For me the key thing about CLI's is the same as the benefit of plain text in
the traditional unix style of thinking.

When your interface to any functionality is plain text you have the advantage
that you can use any number of generic tools to manipulate that interface.

One example is how visual programming languages are mostly failures. It
doesn't take long before the inherent problems of composing a program in a GUI
is made clear. Text is easily malleable.

You see this on many levels. You might be in an IDE and need to change a value
of multiple settings or duplicate some setting several times, except there is
no tool in your IDE to actually do a substitution of values in arbitrary
settings or do duplication.

However when settings are represented as just plain text, this becomes a
trivial matter to solve.

One of the reasons I love macOS so much is that from the very beginning of OSX
Apple made the interaction between GUI and CLI very smooth. They both have
strengths and I am no fundamentalist, and so they should work well together.
You see that in how Apple early supported things such as dragging and dropping
objects from the GUI into the terminal.app or the "open" command which allowed
you to invoke the appropriate GUI tool for a given file type from the CLI.
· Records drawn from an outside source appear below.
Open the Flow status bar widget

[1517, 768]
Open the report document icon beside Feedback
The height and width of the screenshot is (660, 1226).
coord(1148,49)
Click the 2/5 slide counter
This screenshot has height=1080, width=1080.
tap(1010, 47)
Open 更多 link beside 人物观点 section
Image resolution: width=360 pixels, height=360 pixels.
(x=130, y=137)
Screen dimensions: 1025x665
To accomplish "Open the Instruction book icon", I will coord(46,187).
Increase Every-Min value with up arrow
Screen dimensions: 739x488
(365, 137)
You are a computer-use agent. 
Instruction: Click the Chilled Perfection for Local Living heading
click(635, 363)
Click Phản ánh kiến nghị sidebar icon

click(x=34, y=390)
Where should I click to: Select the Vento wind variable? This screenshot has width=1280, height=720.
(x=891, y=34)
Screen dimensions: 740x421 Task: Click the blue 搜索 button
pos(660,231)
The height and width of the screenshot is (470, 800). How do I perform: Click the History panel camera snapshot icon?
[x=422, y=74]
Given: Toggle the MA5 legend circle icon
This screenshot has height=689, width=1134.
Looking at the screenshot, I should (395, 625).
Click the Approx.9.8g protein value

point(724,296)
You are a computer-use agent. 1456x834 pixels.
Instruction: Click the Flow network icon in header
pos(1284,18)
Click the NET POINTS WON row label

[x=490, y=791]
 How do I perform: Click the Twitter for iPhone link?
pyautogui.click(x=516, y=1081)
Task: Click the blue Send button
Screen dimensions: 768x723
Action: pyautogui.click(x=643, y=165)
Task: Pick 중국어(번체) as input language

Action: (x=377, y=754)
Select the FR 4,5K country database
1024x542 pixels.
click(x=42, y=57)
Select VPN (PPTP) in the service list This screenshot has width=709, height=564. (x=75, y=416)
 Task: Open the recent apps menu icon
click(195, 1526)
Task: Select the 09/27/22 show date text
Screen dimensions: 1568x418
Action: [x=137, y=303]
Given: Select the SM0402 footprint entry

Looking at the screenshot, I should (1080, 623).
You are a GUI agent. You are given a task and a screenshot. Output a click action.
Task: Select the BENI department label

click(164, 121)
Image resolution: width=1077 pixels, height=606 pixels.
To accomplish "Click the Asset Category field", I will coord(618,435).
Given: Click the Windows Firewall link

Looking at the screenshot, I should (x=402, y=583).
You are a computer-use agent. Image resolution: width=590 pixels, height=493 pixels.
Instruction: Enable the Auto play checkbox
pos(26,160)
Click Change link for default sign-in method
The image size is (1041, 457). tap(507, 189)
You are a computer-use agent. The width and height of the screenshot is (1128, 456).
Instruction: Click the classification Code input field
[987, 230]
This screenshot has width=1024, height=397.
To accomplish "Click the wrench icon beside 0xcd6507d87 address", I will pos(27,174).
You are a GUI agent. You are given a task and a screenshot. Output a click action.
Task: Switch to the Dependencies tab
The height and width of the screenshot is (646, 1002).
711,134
The Plan9 guys probably went furthest in this. They seemed to have woven GUI
and CLI thinking tightly together.

------
lispm
If you use Symbolics Genera (or the Common Lisp Interface Manager, see for
example McCLIM), the GUI interactions will seen as 'gestures' and not as
clicks. For example there could be a Select gesture. These gestures then
invoke commands. The commands created by mouse gestures will be recorded in
the interactor history like a command which has been typed to the interactor.
Pointer gestures are : select, describe, delete, menu, edit,

Thus one gets a history of commands, which also can be reused, even from mouse
gestures. Selecting a command from a menu or direct manipulation usually will
lead to a recorded commnand in the interactor. The interactor runs a command
loop.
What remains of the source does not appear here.